Gene-Editing Endpoints at Euchromatin versus Heterochromatin after ODN Donor Delivery in HEK.EGFP^TetO.KRAB Cells

(A) Schematics of ODN design and target site before and after RGN engagement. The RGN complex Cas9:gEGFP is presumed to generate a 3′-ended DNA flap complementary and non-complementary to ODN.as and ODN.s, respectively. HDR-based gene editing with ODN.s and ODN.as donors should result in EGFP-to-EBFP conversion via the knocking in of exogenous DNA encoding the EBFP flurochrome (cyan nucleotides) flanked by sequences complementary to the target site, i.e., 36- and 80-nt-long arms. Open arrowheads, position of the DSB induced by Cas9:gEGFP; orange triplet, PAM. (B) Probing HDR-based gene editing with sense and antisense ODNs. HEK.EGFP^Tet.KRAB cells were transfected with ODN.s or with ODN.as, each mixed with expression plasmids coding for either non-cutting Cas9:gNT or cutting Cas9:gEGFP complexes. HDR and NHEJ quantification in HEK.EGFP^Tet.KRAB cells was assessed by EBFP- and EGFP-directed flow cytometry, respectively. (C) ODN-based gene editing. Dual-color flow cytometric quantification of HDR and NHEJ frequencies in HEK.EGFP^TetO.KRAB cells is shown.
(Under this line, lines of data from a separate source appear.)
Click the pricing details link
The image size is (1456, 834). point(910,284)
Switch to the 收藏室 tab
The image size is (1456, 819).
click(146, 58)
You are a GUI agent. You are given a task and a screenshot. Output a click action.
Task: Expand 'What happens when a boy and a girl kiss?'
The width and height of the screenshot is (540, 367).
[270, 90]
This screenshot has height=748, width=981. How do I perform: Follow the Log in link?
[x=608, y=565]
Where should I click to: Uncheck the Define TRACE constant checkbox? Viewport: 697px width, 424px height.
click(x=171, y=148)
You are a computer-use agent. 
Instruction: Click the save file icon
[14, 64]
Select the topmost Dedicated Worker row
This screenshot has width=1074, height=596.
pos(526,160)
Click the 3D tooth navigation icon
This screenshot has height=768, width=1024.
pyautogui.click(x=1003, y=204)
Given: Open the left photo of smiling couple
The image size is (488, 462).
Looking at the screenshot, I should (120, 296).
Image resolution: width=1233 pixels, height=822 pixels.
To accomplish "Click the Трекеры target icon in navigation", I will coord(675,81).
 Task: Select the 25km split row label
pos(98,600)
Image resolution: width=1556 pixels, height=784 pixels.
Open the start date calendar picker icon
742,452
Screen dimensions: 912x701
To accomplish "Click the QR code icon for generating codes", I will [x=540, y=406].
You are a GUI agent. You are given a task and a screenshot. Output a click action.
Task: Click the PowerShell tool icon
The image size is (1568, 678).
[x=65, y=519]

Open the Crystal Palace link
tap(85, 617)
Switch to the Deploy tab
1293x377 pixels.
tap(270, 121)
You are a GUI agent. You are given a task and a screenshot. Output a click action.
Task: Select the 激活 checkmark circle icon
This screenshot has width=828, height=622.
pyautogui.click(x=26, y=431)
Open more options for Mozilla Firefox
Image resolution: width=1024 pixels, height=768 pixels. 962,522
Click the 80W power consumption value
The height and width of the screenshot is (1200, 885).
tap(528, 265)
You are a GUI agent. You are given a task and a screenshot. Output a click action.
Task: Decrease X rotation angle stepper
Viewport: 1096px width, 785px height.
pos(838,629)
HER.TLR^TetO.KRAB cells, incubated (+) or not incubated (−) with Dox, were exposed to the indicated experimental conditions. Bars correspond to mean ± SD of the indicated number (n) of independent experiments (biological replicates done on different days). (D) Relative participation of HDR and NHEJ pathways during ODN-mediated repair of DSBs taking place at heterochromatin versus euchromatin. Panel D displays the results shown in (C) as the ratios between the frequencies of NHEJ and HDR in HEK.EGFP^TetO.KRAB cells exposed or not exposed to Dox.